壮大に風呂敷を広げたのは良いもののこれからどうすればいいのか。これがわからない。ふん、雑魚か。やはり、私は雑魚なのだな。最高だな。最高だ!!
ギュイーーーン、と過去世の記憶が甦って行く。
それでは、この世界の昔話をしよう。
昔々、それは昔。神が人間を作り、人と言う種が産まれ始めたくらいの昔。
人は瞬く間に知識を付け、社会を築き挙げた。そして、ある時を境に人と人は争いを始めた。強き人間が栄え、弱い人間が滅びる時代がやって来た。
しかし、神はそれを見て微笑んだ。
強き人間が栄え、強き人間が増える。強き人間、素晴らしき人間が増えて行く。それは神が最も望んでいたことだった。
自らの力で完全へと向かう存在。
神は人間を作り出した事を誇りに思った。
しかし、その思いもある時を境に砕かれた。人はある時を境に他の生物、物から搾取を生業とする生物へと変貌してしまった。
他の生物を絶滅させ、木々を枯らす、大気を腐らし、星の命を我が物顔で喰らい尽くさんとする。
やがて、人は星の天敵へと変貌してしまった。
神は人間を作り出した事を強く恥じた。
神は人間を根絶する為に魔物を造り出した。

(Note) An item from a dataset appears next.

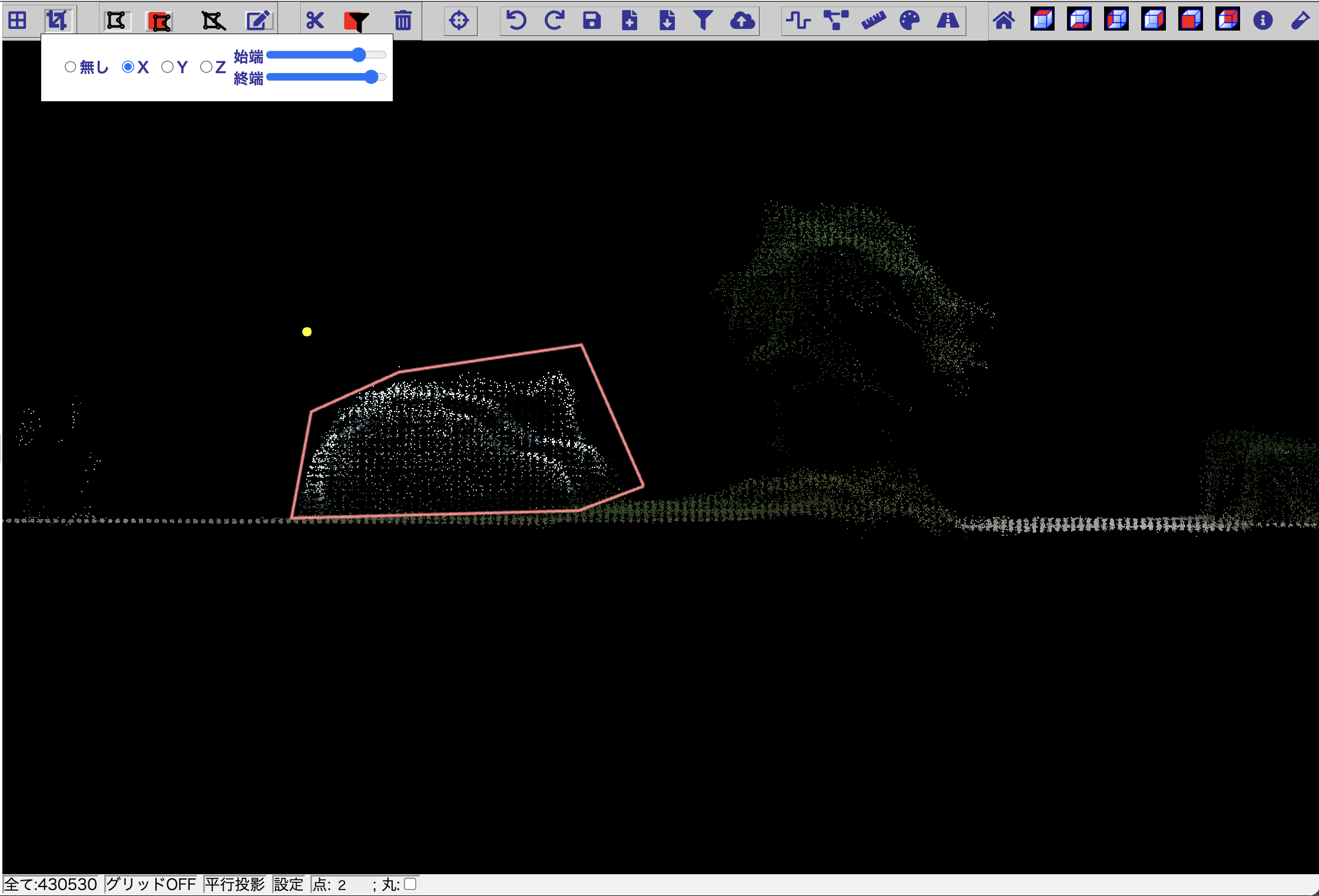Screen dimensions: 1319x896
Task: Click the scissors cut tool
Action: [315, 21]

瞬く間に人の数は減り、絶滅の危機へと瀕した。
しかし、人間はそれでも諦める事なく魔物に挑み、一進一退の攻防がなされた。その中で人間の魂は再び輝きを取り戻した。
それを見た神々の間でも、人間達に救いを与えても良いのではないかと考える者も現れた。しかし、それでも人間を造り出した神は魔物を生み出す事を止めなかった。

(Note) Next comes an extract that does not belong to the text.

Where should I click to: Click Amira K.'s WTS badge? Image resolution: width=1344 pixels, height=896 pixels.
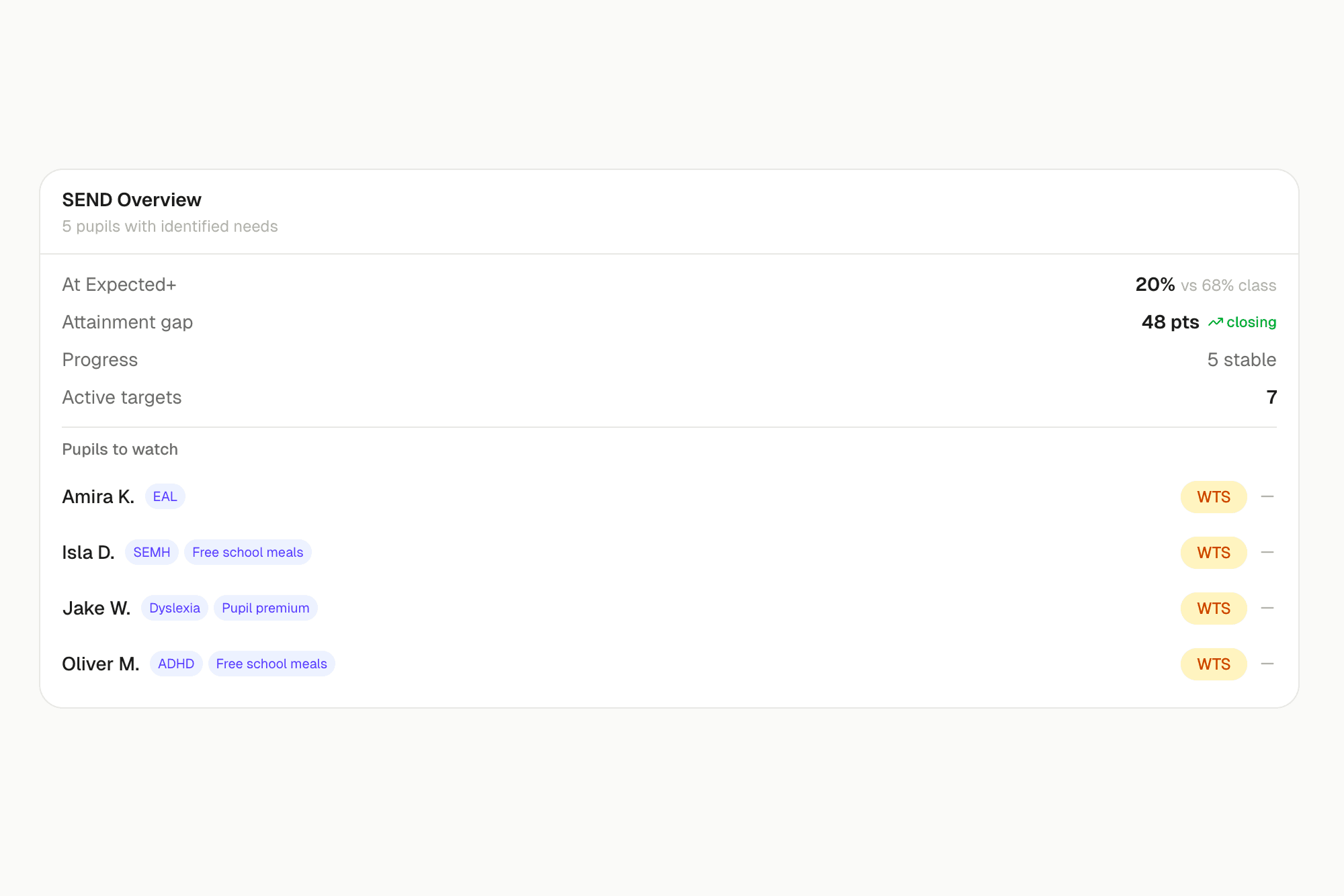click(1213, 497)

彼の神は完全に人間を根絶させることを心に決めていたのだ。
時が進む事に人は劣勢に陥り、その数は風前の灯火にまで減らしていた。しかし、その状況に手を差し伸べた一人の女神がいた。
名を豊穣の女神、メティアナと言った。
彼女は人間に魔術を教え、魔物へ対抗する術を授けた。
女神メティアナも人間達と共に戦い、なんとか人は再び種としての命を繋ぎ止めた事となった。
しかし、女神メティアナはその戦いの最中に倒れ命を落とした。
そう、その女神メティアナこそが私なのだ。